### Selection
——————

The company opened its doors for fellow members of the American Mold Builders Association to tour the day before attending this year’s annual conference. 

Interestingly, or perhaps uniquely, Byrne Tool’s culture is one of near autonomy. Employees work as a team or independently, no one has set hours and there is no shop foreman. It is a self-directed workforce. When a job hits the shop floor, each person who will work on the mold is given a completion date that he or she must meet to keep the job on schedule and to avoid keeping co-workers waiting. It seems to work, because attendees learned that of the 19 employees who work out in the shop, 14 of them have been employed at Byrne Tool for at least 15 years.

One Byrne employee explained that the company holds eight CSM events a year. Employees submit ideas for the focus of each two- to three-day event. “We use the blitz approach, which means when we pinpoint an issue, we get in there and work together to try to make it better, whatever it is. We are not aiming for perfection, because you aren’t going to achieve that in two or three days. We want improvement.” He said when he was new to the company, his first CSM event entailed shutting the entire plant down for a week and everyone, toolmakers included, worked to “5S” the shop, washing walls, floors and even the ceiling, cleaning machines, and getting every nook and cranny of the place organized. Everyone was paid a week’s salary to do this. “People complained, but after a while the benefits of holding these types of events began to show, especially in the way our customers began to see us,” he said. More recently, the company held a CNC department CSM event aimed at making sure all of the CNC programmers were following the same processes and were properly trained on the new software. Byrne Tool has four CNC machinists that run two primary machines and they do their own programming.

Byrne Tool entered into the additive manufacturing market four years ago when it purchased a Stratasys Fortus 250mc, which takes a filament of ABS, draws a perimeter around the part, fill it in, and then drop in a layer, repeating the process until the part is complete. Mark Mitchell, Design Center manager for Byrne, said the machine was used at first primarily to prototype parts for customers who wanted to be able to test them for form, fit and function.

——————

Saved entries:
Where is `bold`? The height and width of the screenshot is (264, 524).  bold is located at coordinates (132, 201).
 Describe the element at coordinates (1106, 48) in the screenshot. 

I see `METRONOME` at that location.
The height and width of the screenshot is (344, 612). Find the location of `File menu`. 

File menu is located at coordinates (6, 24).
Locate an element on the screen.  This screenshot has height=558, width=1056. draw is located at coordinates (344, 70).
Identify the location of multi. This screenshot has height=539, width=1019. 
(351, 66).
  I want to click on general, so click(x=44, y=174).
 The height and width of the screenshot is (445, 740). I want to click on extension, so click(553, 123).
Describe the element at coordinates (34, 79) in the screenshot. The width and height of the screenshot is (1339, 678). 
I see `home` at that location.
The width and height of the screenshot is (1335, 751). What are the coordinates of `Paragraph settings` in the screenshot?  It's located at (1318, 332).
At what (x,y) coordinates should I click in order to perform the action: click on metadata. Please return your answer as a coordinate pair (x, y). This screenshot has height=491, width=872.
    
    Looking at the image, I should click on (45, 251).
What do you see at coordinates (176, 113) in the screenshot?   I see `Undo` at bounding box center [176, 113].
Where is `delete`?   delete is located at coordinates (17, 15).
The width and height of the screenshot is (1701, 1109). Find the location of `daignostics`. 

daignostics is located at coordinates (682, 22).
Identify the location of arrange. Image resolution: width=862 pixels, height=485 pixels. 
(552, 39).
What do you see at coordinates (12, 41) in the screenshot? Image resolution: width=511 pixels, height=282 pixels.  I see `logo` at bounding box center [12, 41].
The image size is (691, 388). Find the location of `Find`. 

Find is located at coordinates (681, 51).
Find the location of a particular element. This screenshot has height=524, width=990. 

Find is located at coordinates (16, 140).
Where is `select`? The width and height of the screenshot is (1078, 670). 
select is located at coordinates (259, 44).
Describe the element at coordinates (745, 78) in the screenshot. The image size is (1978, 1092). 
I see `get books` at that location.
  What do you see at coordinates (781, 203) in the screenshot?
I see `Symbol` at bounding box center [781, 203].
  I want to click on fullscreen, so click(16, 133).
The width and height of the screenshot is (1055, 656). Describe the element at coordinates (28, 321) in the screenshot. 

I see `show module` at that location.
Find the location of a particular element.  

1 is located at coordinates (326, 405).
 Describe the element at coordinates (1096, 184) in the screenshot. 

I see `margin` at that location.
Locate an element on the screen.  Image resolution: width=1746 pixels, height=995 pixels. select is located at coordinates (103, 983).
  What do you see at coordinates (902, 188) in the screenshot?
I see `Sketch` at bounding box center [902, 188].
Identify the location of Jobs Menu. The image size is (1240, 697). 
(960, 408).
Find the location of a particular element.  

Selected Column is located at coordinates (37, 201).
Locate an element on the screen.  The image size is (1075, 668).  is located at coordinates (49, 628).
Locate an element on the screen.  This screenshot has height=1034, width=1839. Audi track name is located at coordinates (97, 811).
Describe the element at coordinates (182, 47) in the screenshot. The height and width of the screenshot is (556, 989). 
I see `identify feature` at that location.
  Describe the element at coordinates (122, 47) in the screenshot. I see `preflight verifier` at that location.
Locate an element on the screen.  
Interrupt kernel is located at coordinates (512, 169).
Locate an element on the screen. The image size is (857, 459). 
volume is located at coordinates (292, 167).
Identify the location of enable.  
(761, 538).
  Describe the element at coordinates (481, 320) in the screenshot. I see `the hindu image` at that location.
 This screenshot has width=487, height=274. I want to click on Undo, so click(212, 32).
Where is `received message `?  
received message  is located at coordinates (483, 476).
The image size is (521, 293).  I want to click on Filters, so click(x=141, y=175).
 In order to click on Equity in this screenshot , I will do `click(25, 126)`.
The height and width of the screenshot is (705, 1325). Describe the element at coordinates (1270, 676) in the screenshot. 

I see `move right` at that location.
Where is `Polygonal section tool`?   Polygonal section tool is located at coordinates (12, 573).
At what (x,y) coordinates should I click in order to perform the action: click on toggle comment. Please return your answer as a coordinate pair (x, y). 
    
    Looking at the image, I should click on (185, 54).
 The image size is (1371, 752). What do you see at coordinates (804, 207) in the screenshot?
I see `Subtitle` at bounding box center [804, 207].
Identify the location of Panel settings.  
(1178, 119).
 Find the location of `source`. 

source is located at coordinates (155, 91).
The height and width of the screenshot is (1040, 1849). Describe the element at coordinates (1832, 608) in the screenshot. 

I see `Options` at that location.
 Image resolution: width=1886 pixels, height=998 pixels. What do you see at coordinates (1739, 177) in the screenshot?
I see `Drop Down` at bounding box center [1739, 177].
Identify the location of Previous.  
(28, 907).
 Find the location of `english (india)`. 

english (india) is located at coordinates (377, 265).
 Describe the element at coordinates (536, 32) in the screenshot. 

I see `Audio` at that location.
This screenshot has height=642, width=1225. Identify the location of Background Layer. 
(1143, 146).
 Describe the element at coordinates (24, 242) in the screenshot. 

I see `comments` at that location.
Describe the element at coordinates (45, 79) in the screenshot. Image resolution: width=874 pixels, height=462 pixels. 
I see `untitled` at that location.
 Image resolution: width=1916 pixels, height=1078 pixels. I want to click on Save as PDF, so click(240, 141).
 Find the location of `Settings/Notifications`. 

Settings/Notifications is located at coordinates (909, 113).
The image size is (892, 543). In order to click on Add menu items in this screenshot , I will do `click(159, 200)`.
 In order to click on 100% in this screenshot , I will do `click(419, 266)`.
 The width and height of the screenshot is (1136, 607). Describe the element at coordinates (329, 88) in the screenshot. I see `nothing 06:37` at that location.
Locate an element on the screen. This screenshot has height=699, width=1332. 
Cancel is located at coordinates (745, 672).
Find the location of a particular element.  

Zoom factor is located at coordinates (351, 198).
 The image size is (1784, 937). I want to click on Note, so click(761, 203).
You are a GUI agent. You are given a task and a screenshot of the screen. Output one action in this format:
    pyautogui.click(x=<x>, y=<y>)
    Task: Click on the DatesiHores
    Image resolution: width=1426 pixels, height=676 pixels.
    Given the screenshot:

——————

### Problem
In the Byrne Tool passage, why does the company aim for improvement rather than perfection in its CSM events? Answer in one to three sentences.

### Task response
Each CSM event lasts only two to three days, and the employee says perfection can't be achieved in that time. So the goal of the blitz approach is to make the pinpointed issue better.